For the past several years I’ve averted my eyes from Fukushima. (Who doesn’t want to make it disappear?) Then, as the sixth anniversary loomed, I wonder, what could one possibly say? Hadn’t it all been said?
I ponder – and then make a shocking discovery: In my mind’s eye I’d temporarily misplaced Fukushima.
In fact, I’d moved it!
At some unremembered moment, I’d relocated the nuclear reactors, shifting them from Japan’s east coast to Japan’s west coast. I’d actually imagined the radioactive elements that are still pouring from the crippled plants as washing towards North and South Korea and thence down toward the coast of China.
We all have tendencies to warp reality to suit our particular preferences.
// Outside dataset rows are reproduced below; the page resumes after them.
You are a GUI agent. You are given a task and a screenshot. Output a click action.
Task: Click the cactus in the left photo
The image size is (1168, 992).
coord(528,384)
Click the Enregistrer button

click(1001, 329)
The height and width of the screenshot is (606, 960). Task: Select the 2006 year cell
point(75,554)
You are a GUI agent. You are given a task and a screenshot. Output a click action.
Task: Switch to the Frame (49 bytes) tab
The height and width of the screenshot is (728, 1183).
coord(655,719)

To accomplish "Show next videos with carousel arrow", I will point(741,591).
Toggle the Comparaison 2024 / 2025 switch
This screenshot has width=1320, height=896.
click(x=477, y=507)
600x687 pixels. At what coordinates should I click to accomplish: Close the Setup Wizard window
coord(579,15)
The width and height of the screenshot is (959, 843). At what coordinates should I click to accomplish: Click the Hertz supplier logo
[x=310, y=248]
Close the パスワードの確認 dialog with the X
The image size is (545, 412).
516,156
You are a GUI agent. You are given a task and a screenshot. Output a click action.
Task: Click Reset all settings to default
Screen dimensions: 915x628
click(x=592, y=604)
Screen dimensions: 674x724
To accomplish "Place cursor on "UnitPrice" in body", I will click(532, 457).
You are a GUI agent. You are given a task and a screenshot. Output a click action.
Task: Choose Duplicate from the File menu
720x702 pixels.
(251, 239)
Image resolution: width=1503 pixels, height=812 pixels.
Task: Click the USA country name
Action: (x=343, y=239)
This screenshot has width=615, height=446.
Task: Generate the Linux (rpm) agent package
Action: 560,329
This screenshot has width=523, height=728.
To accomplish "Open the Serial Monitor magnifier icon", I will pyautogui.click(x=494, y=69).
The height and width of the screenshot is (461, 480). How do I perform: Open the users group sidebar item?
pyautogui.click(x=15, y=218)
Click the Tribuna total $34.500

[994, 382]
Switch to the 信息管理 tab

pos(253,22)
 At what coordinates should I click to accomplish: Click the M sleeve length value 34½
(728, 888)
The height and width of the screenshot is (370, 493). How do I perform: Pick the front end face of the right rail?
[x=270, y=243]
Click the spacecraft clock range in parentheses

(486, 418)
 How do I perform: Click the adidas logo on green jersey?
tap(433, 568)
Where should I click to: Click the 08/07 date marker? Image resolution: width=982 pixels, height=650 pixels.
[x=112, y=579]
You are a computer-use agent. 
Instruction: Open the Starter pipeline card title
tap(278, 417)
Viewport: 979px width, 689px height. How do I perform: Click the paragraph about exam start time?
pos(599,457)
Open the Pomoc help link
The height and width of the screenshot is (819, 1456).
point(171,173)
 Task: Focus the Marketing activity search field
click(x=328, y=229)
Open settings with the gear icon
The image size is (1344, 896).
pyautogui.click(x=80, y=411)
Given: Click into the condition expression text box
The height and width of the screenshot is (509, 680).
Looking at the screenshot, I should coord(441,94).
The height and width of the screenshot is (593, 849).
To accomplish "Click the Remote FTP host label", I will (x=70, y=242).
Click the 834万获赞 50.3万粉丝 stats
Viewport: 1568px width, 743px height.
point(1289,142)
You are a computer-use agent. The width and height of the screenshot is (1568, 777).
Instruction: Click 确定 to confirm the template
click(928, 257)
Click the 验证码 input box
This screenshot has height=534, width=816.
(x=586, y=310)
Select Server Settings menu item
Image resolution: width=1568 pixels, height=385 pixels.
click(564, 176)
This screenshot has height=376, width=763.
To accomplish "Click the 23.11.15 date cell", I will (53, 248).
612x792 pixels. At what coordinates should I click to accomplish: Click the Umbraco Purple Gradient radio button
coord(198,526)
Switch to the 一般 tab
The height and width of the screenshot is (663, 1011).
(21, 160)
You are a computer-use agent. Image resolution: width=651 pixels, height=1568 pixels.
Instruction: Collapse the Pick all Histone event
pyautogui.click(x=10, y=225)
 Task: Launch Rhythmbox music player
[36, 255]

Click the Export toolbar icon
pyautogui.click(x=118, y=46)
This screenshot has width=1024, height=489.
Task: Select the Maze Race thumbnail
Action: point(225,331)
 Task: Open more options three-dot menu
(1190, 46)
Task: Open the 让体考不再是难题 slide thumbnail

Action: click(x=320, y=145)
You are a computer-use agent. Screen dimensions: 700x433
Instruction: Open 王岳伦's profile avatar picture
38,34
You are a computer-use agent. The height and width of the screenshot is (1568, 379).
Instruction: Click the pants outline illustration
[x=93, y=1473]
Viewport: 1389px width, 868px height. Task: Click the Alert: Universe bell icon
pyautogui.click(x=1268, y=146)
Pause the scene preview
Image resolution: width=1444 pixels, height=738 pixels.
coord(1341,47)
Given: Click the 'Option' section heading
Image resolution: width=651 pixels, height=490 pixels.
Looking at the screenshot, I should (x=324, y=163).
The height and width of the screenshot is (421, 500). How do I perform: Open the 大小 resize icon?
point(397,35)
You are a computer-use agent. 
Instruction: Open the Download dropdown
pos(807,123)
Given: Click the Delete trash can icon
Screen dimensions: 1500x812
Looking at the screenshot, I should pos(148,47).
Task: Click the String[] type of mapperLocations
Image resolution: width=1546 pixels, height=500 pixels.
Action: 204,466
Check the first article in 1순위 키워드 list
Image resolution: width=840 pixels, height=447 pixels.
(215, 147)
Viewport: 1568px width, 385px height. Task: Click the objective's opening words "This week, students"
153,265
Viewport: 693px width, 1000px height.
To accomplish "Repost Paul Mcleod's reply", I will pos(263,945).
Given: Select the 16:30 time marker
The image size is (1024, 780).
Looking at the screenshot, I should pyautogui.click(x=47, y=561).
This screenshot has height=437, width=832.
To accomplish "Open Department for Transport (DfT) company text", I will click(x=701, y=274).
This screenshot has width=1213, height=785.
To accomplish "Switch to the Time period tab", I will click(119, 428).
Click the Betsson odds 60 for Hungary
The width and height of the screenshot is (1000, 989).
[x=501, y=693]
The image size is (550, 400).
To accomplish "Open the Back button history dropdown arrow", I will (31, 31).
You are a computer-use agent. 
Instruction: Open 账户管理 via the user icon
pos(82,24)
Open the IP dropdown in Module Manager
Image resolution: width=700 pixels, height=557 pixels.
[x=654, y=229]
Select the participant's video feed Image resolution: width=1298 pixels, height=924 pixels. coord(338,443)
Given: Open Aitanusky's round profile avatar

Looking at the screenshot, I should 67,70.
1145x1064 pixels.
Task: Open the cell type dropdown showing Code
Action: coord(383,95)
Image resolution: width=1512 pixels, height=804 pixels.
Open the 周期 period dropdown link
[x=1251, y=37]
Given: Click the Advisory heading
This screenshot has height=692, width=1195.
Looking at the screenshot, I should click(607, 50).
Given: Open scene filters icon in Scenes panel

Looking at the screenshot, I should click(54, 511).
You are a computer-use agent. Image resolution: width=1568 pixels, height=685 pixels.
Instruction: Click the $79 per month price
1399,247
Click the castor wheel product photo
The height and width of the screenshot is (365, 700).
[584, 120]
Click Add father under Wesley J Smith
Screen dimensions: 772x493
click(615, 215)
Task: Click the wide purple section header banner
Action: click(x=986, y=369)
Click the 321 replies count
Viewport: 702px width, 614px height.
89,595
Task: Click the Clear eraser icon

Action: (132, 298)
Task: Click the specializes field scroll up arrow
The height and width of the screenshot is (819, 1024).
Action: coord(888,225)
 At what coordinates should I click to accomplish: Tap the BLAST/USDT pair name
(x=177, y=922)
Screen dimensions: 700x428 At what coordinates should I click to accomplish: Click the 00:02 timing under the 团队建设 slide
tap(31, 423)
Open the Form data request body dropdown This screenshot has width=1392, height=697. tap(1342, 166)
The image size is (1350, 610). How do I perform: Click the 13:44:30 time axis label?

Members of the grand jury that failed to convict Eric Garner, apparently, did not see the police tackling Garner and choke-holding him to the pavement. Obama enthusiasts missed his feckless policies in Afghanistan. Meat-eaters neatly step around the slaughterhouse and lettuce lovers forget the aching back of some underpaid farm hand.
But move Fukushima? This was full-bore creepy.
Was this a case of succumbing to the near-constant, American drum-beat of propaganda versus North Korea? Had I unconsciously fixated on a way to undermine Kim Jong-un and his 950,000-strong army? Had I just proved myself deeply racist – preferring to allot harm to the Far East, thereby sparing the US?
Or was this a matter of magical thinking? After all, if the toxic brew spewing out of the reactors could be re-directed, it would solve some nasty problems.
One could forget about the North Pacific Gyre – that’s the conveyor belt of ocean currents drifting from Japan up towards the Bering Strait, arcing towards Alaska, and then sweeping down the West Coast. Ditto the toxins moving, not only with the current, but up the food chain from crab larvae, to squid, to flying fish, to tuna, to frozen fish at the nearest Costco.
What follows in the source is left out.